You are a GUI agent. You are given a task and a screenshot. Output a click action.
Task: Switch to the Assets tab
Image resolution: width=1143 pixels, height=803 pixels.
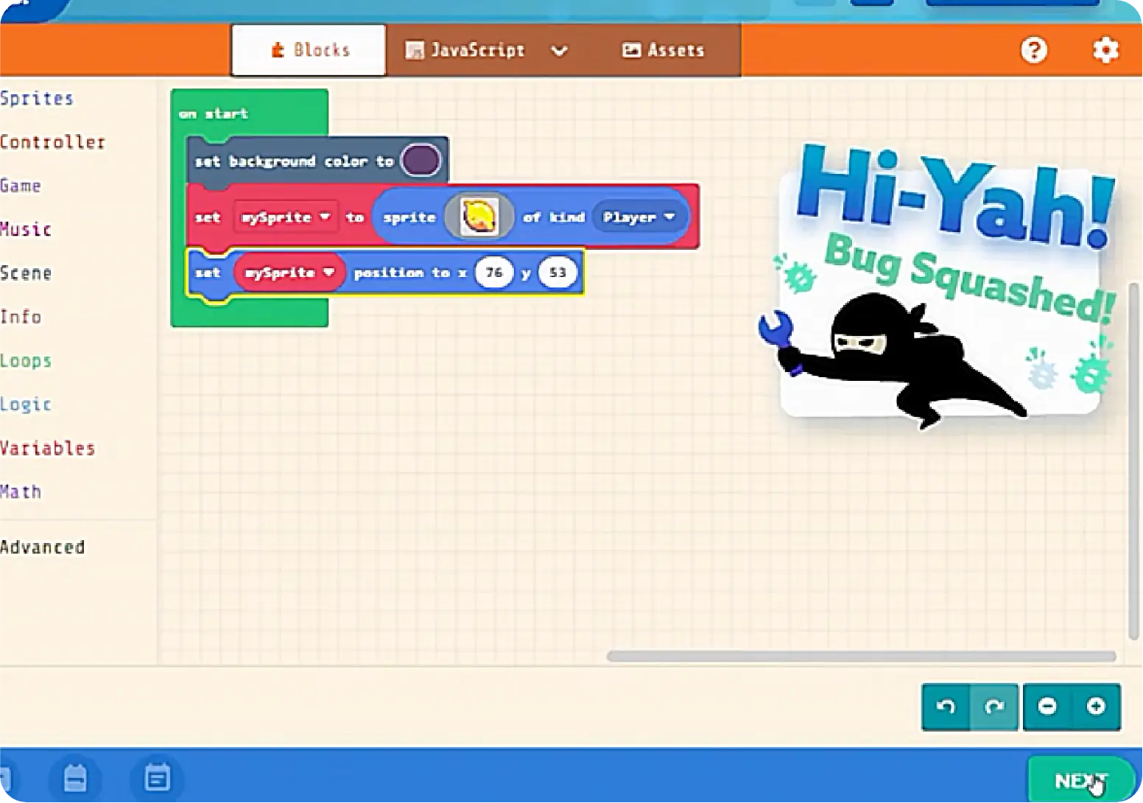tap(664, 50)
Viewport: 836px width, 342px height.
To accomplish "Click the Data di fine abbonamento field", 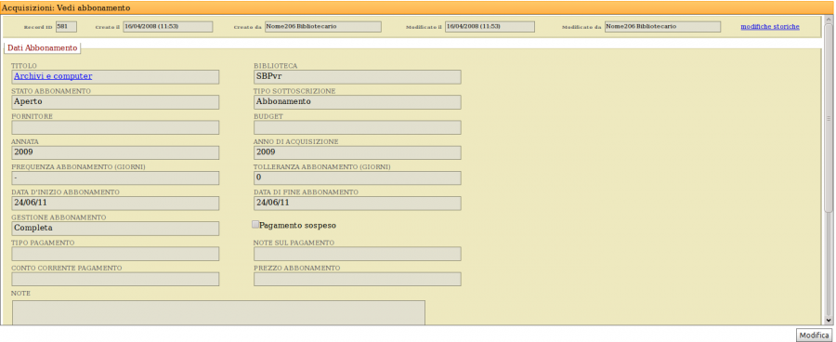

§

> _BRIEF_:
Which lines run from the one containing "Image resolution: width=1143" to the end of the data above? Set down those lines exactly, and only those, without any pictures.

> _OUTPUT FOR THIS TASK_:
Image resolution: width=1143 pixels, height=803 pixels.
tap(664, 50)
Viewport: 836px width, 342px height.
To accomplish "Click the Data di fine abbonamento field", 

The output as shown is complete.